>>>>>

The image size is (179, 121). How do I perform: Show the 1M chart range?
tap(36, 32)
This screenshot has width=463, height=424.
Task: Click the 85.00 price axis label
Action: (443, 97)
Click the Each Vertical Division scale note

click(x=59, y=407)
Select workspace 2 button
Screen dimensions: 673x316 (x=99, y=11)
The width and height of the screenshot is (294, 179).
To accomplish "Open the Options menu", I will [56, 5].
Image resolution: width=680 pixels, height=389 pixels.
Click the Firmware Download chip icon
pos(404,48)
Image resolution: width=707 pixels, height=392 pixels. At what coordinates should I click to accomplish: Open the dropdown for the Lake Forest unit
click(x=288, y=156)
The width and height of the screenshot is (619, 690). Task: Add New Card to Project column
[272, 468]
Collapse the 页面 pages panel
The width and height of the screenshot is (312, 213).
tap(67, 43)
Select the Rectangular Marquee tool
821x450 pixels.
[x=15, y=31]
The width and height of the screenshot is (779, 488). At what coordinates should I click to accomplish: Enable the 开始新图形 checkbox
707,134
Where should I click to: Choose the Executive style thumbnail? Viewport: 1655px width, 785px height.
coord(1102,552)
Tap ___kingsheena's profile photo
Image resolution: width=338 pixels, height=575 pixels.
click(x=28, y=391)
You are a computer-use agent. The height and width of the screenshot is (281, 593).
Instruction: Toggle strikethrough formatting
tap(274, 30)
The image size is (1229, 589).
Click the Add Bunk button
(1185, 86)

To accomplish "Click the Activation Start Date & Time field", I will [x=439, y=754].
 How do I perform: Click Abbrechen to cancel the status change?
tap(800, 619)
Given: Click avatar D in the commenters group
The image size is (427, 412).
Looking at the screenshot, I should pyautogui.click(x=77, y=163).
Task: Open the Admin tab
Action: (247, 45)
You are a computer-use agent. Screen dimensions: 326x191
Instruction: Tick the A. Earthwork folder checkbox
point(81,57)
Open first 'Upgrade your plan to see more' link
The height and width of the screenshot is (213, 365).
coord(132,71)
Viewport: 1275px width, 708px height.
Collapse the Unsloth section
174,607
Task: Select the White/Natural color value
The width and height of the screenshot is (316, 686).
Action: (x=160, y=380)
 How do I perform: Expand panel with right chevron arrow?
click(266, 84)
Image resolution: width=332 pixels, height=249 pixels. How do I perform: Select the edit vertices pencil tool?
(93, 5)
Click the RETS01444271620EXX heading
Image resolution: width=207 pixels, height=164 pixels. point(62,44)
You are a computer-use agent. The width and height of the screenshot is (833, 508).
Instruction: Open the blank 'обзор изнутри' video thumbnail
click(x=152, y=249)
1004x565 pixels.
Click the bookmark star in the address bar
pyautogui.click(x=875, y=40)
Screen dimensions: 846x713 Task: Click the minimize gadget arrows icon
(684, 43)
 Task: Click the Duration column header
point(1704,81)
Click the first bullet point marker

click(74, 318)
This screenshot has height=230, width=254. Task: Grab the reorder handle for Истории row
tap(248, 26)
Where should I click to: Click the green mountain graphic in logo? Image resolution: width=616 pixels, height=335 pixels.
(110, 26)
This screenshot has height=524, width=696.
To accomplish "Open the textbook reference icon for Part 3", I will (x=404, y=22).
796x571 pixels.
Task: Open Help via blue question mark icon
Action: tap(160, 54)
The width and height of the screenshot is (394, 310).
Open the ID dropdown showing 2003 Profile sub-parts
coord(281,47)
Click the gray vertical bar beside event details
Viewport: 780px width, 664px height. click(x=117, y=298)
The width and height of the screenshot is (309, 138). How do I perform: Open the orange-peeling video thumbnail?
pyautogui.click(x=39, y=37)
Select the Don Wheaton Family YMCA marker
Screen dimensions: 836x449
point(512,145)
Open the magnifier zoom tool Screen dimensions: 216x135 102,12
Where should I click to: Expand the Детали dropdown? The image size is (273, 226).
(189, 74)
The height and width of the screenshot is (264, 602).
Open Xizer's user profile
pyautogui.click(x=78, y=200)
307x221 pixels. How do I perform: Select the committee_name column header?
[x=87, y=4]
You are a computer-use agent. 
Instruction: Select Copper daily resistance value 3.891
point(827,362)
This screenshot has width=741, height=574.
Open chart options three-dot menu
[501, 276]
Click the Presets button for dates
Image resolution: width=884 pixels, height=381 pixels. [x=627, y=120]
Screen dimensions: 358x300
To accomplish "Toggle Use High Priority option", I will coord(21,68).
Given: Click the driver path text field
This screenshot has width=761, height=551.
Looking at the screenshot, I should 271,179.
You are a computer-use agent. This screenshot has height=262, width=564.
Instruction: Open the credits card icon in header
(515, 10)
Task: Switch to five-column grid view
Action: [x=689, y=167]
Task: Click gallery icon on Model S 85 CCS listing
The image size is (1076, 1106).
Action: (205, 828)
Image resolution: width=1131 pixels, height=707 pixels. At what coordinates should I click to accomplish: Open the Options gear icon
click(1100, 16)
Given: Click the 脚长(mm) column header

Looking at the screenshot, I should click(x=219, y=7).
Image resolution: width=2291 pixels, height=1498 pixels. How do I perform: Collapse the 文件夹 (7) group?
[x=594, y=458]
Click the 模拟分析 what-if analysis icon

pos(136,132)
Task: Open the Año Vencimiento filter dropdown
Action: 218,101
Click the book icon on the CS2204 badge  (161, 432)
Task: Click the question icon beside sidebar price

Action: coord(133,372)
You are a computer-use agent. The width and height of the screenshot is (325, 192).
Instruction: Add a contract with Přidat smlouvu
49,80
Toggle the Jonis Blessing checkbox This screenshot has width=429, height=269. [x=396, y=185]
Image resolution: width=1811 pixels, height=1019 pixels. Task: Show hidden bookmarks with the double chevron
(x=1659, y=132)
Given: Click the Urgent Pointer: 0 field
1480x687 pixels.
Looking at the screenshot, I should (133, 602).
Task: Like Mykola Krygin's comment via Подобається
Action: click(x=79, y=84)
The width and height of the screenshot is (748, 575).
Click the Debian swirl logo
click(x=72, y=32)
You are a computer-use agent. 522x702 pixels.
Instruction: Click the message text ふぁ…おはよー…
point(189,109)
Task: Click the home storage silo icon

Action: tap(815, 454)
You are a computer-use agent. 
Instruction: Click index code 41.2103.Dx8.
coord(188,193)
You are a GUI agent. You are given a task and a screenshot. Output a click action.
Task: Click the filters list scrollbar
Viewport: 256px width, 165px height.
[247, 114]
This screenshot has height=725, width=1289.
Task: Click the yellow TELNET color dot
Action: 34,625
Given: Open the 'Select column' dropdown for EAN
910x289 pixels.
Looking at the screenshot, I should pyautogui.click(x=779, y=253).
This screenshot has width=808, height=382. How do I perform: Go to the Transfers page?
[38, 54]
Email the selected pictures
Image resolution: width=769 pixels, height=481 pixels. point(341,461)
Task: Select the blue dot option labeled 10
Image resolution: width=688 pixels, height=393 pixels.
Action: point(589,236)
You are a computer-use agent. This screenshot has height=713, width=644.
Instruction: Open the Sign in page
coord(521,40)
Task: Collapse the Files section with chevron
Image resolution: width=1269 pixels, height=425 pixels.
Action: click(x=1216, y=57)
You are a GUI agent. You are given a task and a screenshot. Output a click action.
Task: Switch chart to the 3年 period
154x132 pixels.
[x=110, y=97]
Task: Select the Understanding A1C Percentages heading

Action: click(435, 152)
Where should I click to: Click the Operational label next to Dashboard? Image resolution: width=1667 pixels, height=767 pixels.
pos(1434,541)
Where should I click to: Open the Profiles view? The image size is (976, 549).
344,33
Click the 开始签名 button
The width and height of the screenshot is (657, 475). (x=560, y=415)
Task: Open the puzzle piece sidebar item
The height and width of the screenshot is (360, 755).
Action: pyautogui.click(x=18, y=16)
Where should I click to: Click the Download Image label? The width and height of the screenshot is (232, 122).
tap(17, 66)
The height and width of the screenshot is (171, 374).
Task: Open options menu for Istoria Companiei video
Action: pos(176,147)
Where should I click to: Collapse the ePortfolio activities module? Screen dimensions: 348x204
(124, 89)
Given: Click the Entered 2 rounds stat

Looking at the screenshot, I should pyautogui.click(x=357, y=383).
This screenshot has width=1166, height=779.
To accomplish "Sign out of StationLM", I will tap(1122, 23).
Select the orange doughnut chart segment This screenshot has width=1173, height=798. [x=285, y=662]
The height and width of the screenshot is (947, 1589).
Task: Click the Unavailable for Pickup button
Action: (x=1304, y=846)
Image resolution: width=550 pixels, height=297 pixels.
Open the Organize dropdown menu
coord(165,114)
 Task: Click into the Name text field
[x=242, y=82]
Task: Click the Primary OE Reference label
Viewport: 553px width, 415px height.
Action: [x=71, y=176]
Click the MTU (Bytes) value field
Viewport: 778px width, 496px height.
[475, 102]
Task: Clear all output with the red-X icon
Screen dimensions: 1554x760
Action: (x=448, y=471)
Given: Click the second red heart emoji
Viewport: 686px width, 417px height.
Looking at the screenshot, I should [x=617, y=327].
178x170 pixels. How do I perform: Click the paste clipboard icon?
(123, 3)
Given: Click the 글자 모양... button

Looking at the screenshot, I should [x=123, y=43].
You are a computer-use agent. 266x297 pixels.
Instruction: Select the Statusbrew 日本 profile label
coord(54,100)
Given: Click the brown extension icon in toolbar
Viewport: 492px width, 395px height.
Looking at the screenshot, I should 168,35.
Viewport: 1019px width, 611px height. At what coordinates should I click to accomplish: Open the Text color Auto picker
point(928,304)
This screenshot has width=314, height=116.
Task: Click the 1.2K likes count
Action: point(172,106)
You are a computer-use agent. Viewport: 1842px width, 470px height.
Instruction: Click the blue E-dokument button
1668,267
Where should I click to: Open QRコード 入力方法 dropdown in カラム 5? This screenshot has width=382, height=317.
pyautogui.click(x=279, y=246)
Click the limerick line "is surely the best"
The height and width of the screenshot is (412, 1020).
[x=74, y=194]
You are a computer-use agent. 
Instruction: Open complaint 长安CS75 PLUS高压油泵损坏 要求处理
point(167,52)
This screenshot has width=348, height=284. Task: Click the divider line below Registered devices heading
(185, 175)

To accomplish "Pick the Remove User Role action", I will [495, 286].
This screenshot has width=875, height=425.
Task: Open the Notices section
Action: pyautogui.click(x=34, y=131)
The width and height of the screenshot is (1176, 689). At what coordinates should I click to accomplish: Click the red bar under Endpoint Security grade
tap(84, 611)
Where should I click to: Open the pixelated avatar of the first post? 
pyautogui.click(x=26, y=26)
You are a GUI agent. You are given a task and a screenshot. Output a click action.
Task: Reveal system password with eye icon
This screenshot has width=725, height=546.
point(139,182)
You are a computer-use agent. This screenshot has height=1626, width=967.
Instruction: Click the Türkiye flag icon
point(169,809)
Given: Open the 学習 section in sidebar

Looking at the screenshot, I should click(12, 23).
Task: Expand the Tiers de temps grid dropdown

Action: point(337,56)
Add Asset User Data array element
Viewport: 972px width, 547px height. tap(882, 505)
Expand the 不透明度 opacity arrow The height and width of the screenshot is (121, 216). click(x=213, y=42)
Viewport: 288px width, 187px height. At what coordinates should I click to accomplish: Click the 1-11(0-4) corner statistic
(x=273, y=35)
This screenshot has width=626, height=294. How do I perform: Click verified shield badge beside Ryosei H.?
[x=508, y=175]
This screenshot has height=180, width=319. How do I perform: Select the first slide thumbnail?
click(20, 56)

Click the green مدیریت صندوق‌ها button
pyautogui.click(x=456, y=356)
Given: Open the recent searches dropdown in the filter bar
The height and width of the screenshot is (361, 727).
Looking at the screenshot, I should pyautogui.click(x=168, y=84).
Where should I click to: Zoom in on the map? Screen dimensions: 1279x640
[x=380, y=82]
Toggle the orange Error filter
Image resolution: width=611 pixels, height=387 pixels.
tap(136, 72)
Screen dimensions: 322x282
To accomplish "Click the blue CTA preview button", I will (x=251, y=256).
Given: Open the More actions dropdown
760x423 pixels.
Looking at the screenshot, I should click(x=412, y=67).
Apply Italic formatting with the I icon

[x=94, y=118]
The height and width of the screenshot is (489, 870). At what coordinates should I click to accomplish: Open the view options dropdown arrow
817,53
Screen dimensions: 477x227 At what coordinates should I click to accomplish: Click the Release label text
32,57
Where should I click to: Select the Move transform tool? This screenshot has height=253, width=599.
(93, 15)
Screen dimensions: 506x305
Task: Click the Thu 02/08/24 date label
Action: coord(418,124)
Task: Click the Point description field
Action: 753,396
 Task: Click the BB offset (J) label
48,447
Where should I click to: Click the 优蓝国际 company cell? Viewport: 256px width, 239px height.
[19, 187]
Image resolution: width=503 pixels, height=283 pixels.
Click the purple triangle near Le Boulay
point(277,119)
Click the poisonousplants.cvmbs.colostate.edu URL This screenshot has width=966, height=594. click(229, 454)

<<<<<

_EXERCISE OBJECTIVE_
Rewrite the part of the material above that opens with the line containing "Image resolution: width=680" and closes with the line containing "coord(1102,552)" as a numbered list, one line per item, skipping any blank lines.

_TASK RESULT_
1. Image resolution: width=680 pixels, height=389 pixels.
2. Click the Firmware Download chip icon
3. pos(404,48)
4. Image resolution: width=707 pixels, height=392 pixels. At what coordinates should I click to accomplish: Open the dropdown for the Lake Forest unit
5. click(x=288, y=156)
6. The width and height of the screenshot is (619, 690). Task: Add New Card to Project column
7. [272, 468]
8. Collapse the 页面 pages panel
9. The width and height of the screenshot is (312, 213).
10. tap(67, 43)
11. Select the Rectangular Marquee tool
12. 821x450 pixels.
13. [x=15, y=31]
14. The width and height of the screenshot is (779, 488). At what coordinates should I click to accomplish: Enable the 开始新图形 checkbox
15. 707,134
16. Where should I click to: Choose the Executive style thumbnail? Viewport: 1655px width, 785px height.
17. coord(1102,552)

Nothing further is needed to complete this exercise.